Written task -> Copy the items exactly as they appear, from the first line through the line containing "coord(450,421)", inclusive.

Dataset extract ->
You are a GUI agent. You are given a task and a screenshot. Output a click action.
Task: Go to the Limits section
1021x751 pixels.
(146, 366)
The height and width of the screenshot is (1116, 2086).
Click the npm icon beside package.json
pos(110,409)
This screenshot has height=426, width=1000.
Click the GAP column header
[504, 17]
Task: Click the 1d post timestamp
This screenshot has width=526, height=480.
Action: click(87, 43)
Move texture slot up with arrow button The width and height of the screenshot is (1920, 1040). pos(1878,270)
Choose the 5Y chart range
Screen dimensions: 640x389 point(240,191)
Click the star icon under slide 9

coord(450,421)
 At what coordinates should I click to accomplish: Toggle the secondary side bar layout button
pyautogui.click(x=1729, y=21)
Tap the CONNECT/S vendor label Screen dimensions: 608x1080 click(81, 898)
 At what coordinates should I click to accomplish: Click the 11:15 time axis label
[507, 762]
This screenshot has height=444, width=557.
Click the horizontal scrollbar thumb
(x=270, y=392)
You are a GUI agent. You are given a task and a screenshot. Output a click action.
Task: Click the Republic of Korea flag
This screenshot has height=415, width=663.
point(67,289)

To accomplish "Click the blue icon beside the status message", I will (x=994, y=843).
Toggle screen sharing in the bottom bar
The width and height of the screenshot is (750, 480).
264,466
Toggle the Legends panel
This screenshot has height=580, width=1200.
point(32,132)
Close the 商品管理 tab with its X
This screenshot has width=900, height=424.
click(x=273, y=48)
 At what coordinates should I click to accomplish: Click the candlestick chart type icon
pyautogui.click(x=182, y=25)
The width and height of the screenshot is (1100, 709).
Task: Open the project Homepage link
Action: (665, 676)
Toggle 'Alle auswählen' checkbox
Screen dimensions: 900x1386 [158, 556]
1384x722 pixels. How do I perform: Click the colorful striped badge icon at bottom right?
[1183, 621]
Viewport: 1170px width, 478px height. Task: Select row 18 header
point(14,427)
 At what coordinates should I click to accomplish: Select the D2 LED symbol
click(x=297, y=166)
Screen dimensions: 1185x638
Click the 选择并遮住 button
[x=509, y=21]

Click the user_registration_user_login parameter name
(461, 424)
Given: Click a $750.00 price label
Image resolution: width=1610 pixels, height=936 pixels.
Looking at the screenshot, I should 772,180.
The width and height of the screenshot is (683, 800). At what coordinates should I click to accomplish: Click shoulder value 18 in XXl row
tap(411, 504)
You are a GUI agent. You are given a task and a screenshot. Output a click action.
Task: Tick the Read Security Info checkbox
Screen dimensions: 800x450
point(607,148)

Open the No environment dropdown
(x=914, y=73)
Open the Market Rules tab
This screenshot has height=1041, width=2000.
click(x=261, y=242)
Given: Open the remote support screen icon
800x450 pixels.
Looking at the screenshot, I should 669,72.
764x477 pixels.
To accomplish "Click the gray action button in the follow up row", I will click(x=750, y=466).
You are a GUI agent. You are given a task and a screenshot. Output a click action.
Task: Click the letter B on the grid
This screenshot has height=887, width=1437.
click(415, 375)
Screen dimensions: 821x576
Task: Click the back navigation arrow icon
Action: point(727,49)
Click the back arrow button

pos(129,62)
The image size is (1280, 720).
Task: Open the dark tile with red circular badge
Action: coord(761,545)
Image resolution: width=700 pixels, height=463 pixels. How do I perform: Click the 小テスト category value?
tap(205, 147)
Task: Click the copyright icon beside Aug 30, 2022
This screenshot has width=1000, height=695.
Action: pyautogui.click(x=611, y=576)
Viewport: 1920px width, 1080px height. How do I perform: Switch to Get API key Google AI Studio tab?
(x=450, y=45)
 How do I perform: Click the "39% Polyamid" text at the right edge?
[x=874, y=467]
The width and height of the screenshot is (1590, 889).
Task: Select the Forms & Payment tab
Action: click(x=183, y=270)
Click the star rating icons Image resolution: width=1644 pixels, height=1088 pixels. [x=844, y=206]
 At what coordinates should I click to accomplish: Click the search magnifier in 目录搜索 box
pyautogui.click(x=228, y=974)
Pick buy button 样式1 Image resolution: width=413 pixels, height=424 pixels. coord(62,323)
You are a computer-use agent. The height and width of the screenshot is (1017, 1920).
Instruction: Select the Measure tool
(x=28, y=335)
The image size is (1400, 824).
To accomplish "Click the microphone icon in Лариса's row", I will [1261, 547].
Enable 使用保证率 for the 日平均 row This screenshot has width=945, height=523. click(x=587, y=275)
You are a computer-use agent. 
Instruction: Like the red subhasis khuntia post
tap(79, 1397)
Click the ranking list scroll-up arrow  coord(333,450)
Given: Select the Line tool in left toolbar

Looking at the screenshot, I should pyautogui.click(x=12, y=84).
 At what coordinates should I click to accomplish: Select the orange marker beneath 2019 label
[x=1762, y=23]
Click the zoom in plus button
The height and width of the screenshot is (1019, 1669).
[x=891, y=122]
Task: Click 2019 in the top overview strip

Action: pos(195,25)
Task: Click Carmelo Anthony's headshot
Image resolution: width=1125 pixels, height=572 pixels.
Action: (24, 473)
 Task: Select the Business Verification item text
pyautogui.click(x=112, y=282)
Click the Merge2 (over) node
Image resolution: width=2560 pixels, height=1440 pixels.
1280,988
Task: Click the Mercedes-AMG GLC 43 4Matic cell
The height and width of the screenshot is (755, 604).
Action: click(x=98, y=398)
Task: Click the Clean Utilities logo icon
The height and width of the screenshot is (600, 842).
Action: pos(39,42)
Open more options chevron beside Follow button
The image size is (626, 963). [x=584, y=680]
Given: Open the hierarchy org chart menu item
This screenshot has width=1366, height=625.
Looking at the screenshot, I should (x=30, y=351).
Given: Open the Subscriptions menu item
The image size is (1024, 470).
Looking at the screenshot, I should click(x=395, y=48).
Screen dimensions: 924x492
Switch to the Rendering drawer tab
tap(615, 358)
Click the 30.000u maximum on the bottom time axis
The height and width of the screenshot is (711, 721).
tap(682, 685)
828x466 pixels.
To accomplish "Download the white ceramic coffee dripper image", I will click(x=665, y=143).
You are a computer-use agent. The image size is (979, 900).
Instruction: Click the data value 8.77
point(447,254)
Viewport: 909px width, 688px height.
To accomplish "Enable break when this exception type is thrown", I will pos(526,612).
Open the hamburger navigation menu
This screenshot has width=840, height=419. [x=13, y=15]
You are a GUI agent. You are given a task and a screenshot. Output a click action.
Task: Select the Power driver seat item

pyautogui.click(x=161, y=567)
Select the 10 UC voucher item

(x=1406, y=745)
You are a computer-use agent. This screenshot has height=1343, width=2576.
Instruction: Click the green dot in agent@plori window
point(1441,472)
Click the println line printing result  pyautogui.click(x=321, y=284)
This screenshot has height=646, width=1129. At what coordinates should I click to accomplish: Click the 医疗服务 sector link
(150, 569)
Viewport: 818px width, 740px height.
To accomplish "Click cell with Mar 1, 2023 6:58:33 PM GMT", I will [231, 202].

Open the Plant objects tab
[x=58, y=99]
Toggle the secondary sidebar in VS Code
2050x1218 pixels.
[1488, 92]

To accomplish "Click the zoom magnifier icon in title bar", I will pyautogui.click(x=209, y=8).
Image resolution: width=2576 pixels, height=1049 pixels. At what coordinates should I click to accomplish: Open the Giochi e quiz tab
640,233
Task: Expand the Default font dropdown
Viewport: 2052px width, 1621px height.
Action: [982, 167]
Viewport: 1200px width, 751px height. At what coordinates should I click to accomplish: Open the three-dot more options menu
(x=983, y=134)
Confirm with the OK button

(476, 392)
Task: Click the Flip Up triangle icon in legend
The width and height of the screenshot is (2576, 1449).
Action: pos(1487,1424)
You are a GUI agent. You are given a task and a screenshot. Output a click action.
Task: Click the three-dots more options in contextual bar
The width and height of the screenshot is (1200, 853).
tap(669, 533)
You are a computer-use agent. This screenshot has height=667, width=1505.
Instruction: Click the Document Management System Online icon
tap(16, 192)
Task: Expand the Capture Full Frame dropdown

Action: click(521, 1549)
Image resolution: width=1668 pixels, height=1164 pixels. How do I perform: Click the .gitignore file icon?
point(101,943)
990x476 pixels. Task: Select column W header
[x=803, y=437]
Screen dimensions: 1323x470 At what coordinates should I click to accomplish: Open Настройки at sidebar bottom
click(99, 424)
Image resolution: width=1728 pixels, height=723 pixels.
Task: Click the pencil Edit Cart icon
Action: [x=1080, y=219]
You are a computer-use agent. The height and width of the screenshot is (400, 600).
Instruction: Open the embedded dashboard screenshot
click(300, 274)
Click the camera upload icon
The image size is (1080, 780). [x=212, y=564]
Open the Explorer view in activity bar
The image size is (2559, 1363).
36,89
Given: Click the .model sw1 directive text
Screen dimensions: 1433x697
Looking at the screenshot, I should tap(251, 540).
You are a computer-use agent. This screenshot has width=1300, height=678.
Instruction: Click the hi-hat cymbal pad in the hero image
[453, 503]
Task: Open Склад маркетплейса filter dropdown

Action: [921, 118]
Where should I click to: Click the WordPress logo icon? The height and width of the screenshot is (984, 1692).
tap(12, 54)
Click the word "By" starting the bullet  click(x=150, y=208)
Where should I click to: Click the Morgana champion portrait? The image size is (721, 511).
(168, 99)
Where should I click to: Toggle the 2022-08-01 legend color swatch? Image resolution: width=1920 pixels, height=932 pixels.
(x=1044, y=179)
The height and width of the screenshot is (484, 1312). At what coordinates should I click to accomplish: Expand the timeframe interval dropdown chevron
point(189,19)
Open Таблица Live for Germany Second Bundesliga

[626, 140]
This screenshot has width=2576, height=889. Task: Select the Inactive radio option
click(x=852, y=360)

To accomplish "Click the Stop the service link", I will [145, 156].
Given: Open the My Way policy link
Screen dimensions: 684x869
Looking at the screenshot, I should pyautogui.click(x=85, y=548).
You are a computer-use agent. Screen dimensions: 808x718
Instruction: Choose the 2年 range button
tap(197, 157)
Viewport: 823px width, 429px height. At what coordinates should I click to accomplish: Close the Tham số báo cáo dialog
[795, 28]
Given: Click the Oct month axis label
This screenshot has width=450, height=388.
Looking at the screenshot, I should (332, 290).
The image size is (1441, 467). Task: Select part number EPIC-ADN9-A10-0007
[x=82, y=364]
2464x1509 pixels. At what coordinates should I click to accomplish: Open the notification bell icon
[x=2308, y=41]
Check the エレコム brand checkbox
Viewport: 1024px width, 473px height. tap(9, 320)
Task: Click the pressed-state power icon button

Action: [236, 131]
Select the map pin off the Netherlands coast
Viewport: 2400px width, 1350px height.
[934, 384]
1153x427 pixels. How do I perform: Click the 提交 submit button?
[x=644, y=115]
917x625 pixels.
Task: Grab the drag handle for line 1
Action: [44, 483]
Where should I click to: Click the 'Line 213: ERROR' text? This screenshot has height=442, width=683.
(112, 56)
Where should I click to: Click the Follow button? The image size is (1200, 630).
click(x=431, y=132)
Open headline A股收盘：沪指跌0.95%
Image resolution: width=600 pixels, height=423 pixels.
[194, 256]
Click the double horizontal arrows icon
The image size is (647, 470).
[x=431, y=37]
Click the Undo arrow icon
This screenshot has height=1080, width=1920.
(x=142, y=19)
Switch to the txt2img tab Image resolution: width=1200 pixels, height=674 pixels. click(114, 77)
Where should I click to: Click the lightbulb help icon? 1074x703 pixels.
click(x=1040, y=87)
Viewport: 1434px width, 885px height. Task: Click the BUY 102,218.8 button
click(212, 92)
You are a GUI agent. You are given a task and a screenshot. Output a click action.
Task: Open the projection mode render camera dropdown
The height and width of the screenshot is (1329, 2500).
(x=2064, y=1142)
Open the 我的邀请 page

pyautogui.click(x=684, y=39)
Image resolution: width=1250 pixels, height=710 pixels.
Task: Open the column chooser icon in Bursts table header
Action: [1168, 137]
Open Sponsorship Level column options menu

Reply ->
You are a GUI agent. You are given a task and a screenshot. Output a click action.
Task: Go to the Limits section
1021x751 pixels.
(146, 366)
The height and width of the screenshot is (1116, 2086).
Click the npm icon beside package.json
pos(110,409)
This screenshot has height=426, width=1000.
Click the GAP column header
[504, 17]
Task: Click the 1d post timestamp
This screenshot has width=526, height=480.
Action: click(87, 43)
Move texture slot up with arrow button The width and height of the screenshot is (1920, 1040). pos(1878,270)
Choose the 5Y chart range
Screen dimensions: 640x389 point(240,191)
Click the star icon under slide 9

coord(450,421)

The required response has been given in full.